I am in the prototype testing phase on a project using OMAP3530CBC and TPS65920.  We have 5 prototype boards, and with 2 of them we have problems with the power up sequence of the TPS65920.  In these cases we only get VIO powering up - VDD1 and VDD2 never power up.  We would like to resolve this problem before we revise the board.  Here is what we have:

  1. Layout done observing guidelines of application note.  Adequate trace thickness for power traces.
  2. VBAT = 3.3V (this application does not actually use a battery and is supplied by an external higher power 3.3V regulator that supplies all the boards in the system.

These I are my questions/observations:

  1. I have seen the note somewhere in the data sheet that mentions the "magical" 3.2V limit, but the data sheet contradicts itself as in other places there is mention of a lower voltage limit of 2.7V.  Is the limit 3.2V or 2.7V?  If the limit is 3.2V, I would contend that this is not optimal for wide applicability as 3.3V is probably the most common system voltage nowadays, and the TPS65920 should at least be compatible with the -5% tolerance limit of 3.3V (3.165V).
  2. On the 2 boards that do not power up correctly I have raised VBAT to > 4.0V and this does not change anything.

I have looked at all the posts that relate to this kind of problem and still cannot find a solution to the problem.

Any suggestions?

Thank you,

Howard Robson

  • 0
    TI__Genius 15100 points

    Hi Howard,

    Whenever power up problems were seen in the past there were two possible options - 32K oscillations werent correct or the layout did not allow for sufficient current. In your case it doesnt seem to be any of these. I am assuming the trace thickness are sufficient as you have specifically mentoned that.
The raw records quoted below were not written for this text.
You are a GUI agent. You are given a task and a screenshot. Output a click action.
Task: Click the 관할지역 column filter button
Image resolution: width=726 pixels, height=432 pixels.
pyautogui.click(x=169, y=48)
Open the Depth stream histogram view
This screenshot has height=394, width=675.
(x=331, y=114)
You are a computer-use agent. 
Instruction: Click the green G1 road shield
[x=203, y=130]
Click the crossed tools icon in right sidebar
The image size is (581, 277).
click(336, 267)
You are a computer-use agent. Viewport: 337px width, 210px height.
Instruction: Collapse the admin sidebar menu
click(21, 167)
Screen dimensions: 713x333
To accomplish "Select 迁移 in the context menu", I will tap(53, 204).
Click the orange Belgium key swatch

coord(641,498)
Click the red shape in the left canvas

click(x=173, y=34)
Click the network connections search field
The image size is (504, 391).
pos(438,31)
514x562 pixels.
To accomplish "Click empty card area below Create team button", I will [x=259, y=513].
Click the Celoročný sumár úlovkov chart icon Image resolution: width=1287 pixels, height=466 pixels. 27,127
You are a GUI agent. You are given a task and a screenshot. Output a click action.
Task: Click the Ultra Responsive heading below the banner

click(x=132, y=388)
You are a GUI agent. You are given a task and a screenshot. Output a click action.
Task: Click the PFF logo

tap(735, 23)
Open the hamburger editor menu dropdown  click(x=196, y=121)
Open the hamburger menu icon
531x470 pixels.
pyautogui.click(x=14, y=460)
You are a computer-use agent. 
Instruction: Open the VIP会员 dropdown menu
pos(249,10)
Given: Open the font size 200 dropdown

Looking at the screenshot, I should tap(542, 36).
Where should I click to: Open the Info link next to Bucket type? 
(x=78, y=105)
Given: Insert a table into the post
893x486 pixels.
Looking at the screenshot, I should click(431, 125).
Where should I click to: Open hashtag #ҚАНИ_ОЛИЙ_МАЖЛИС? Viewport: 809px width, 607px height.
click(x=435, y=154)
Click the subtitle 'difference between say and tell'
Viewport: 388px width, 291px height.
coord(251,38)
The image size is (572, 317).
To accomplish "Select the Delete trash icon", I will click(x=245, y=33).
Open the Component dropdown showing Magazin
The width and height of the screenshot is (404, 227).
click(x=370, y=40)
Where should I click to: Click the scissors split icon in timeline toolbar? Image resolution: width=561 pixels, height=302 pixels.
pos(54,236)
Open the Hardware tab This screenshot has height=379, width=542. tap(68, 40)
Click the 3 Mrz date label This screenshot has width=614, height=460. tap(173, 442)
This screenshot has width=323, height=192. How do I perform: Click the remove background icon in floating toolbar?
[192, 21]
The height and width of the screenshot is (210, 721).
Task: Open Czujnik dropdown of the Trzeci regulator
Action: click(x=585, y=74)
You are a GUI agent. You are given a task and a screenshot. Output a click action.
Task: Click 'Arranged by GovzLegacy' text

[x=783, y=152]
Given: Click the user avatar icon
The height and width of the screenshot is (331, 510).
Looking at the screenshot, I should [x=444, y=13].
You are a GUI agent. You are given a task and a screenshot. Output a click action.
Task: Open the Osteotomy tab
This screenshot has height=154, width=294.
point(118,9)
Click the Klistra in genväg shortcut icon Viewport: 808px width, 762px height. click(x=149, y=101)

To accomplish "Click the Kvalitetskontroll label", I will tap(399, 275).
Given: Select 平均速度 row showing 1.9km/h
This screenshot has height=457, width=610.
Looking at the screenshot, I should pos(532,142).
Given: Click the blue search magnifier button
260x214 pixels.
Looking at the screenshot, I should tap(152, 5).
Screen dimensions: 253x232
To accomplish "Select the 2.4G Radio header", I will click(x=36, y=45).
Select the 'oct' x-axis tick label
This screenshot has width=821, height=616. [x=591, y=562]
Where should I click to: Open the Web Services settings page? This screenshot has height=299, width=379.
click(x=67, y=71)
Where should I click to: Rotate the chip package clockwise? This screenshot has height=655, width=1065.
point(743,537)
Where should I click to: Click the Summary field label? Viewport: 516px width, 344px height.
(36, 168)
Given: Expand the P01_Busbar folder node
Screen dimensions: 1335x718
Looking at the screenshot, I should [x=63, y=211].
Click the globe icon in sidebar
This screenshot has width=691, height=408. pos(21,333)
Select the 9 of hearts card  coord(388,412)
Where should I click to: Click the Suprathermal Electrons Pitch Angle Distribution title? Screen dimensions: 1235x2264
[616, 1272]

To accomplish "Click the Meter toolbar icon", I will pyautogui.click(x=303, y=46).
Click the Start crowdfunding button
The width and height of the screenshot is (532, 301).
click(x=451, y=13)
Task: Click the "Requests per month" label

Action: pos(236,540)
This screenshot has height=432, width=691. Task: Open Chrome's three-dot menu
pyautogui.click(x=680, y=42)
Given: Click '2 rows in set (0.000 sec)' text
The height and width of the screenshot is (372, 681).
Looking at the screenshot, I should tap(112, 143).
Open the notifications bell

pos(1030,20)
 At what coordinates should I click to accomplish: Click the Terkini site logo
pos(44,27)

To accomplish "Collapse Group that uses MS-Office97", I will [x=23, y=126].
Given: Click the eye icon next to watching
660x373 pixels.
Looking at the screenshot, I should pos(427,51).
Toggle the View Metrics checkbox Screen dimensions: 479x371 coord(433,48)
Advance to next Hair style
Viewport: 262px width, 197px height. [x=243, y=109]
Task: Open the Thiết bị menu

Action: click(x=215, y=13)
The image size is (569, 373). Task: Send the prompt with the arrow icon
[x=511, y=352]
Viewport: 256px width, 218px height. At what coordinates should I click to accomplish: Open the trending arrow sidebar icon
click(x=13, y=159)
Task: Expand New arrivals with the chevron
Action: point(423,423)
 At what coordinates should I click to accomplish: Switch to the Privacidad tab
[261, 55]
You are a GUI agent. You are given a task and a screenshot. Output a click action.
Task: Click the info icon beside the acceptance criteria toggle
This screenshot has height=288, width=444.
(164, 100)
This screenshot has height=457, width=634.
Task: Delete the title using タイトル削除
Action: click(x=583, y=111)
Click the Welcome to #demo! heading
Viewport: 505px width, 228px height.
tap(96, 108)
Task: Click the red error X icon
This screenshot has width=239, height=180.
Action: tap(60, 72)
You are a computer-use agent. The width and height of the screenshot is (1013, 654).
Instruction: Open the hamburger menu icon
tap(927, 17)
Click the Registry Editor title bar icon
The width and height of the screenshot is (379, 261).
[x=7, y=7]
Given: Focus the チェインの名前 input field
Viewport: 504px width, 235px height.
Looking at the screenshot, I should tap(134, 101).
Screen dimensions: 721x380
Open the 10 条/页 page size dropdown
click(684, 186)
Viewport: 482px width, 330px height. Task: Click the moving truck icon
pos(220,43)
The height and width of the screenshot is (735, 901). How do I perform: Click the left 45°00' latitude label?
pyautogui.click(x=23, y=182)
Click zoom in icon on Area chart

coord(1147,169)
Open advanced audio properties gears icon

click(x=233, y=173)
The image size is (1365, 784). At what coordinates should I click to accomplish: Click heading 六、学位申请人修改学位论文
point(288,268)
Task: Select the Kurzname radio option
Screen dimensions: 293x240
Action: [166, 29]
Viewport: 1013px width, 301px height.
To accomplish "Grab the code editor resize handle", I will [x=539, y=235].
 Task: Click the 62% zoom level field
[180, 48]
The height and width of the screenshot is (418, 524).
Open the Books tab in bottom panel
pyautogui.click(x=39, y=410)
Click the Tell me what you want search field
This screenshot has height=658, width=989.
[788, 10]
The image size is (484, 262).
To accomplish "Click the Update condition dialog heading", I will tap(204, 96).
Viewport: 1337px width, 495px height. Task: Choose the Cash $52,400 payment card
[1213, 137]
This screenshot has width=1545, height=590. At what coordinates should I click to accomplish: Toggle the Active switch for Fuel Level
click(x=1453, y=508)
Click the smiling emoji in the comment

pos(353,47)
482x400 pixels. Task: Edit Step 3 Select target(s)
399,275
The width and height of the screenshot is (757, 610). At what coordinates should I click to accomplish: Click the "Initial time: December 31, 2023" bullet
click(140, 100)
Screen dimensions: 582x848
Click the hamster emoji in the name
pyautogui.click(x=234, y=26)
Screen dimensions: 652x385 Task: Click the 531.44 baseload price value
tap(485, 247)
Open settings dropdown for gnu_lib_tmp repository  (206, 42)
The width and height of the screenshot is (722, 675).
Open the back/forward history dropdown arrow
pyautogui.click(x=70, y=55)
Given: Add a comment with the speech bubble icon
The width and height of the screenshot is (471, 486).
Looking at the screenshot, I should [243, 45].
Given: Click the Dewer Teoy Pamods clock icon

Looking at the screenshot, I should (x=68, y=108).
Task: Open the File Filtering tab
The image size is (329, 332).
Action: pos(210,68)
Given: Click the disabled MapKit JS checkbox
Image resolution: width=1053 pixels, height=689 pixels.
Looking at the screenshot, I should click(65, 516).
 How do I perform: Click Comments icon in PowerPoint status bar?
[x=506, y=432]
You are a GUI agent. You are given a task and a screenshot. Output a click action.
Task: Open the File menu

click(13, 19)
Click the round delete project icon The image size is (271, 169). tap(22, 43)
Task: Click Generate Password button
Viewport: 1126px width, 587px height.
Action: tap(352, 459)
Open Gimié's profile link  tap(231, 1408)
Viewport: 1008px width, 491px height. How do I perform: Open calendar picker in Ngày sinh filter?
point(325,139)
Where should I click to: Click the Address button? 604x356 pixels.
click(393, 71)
Can you tell how wide the traces are for VDD out and VDD in?

    Do you see any drop in the VBAT voltage at power-up?

    If you really do not see any problems with above observations then you can try to reflow the device and try again. There isnt any specific reason I can point for the two bad boards. Can you share your schematics with me, I can have a look at it. If three boards are functional then I am expecting your design is also fine and we are looking at board accuracy problems.

     

    For the 3.2V magical limit - I will update the data manual to specify what that is. Here is a quick explanation:

    There are multiple ways to power up the device - two of these being VBAT (battery) insertion, pressing PWRON switch (assuming this pad has aswitch mounted).

    Sometimes PWRON is directly connected to VBAT (specific user scenario). In this case the poweron event is the battery insertion event and this detects a threshold of VBAT>3.2V +/-100mV. Thats where the condition for 3.2V comes from. If you have a PWRON switch then this condition is not applicable (may require 3.2V +/=100mV at first powerup) because pressing the poweron switch and creating a negative edge acts as a power-on event. For this VBAT > 3.2V is fine.

    The 2.7V is actually the lower voltage threshold where the device will stay ON. Any lower voltage than 2.7V the device will power off. However, you cannot power-on the device for 2.7V<VBAT<3.2V condition. Think this as a hysterisis curve, if you may.

    I hope the battery level confusion is clear with the above explanation.

     

    Regards,

    Gandhar.